| WHAT IS NEEDED |
When you reach the line in the listing below that contains "Task: Open the Персональный склад button", begin returning lines exactly as written, and stop after the line that contains "This screenshot has height=806, width=964.". Return no other lines.

**** RECORDS

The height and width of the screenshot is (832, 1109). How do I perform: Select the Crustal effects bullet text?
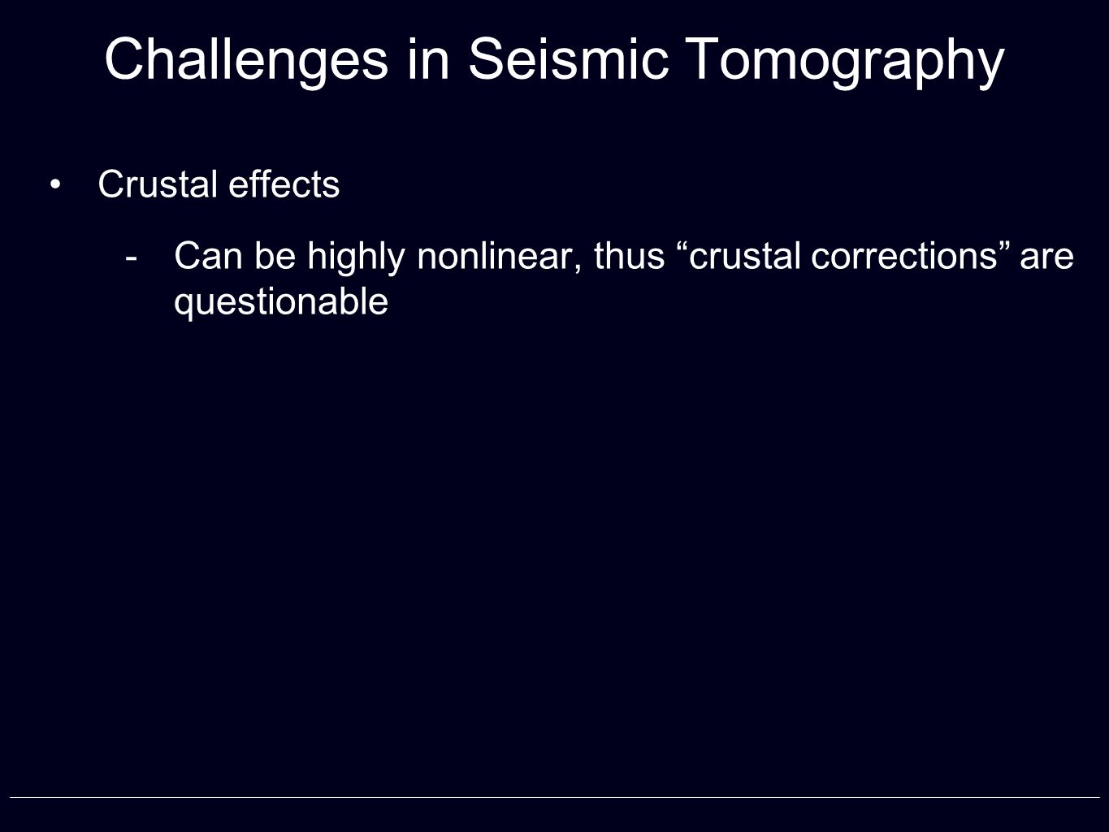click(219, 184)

********
**** RECORDS

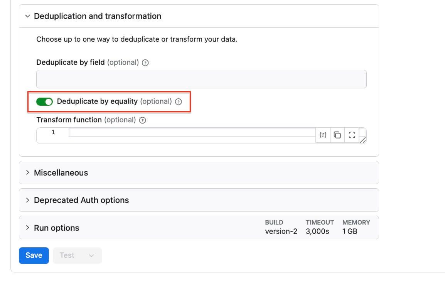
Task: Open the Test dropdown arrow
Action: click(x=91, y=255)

********
**** RECORDS

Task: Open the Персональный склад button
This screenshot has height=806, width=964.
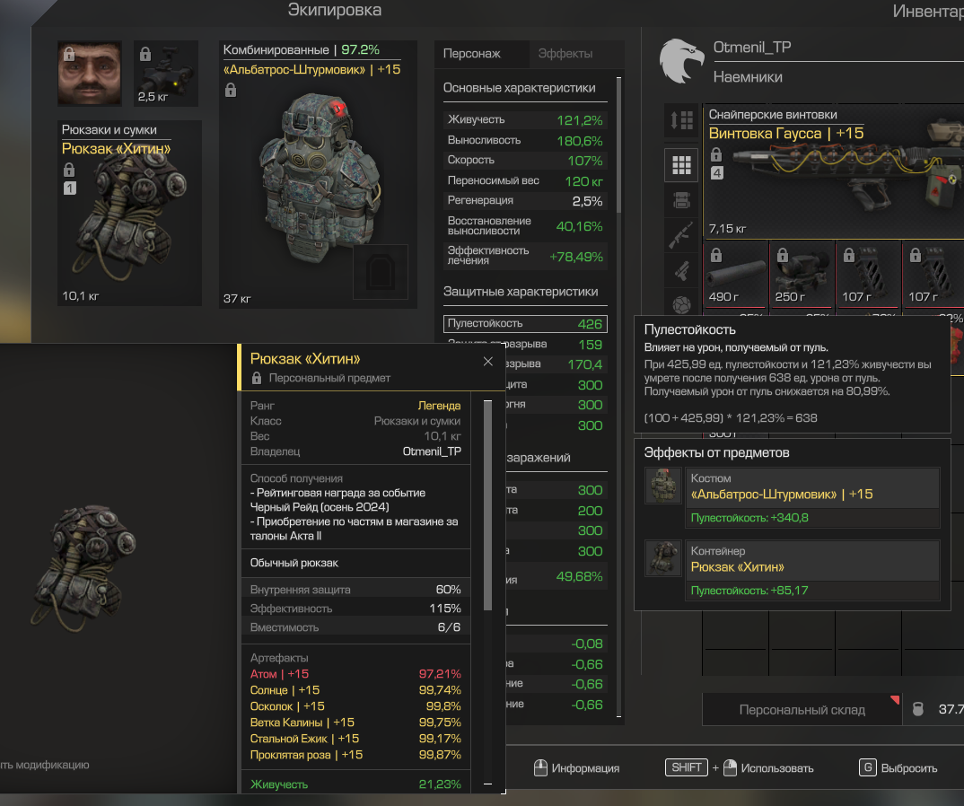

********

| ANSWER TO THE PROBLEM |
Task: Open the Персональный склад button
This screenshot has height=806, width=964.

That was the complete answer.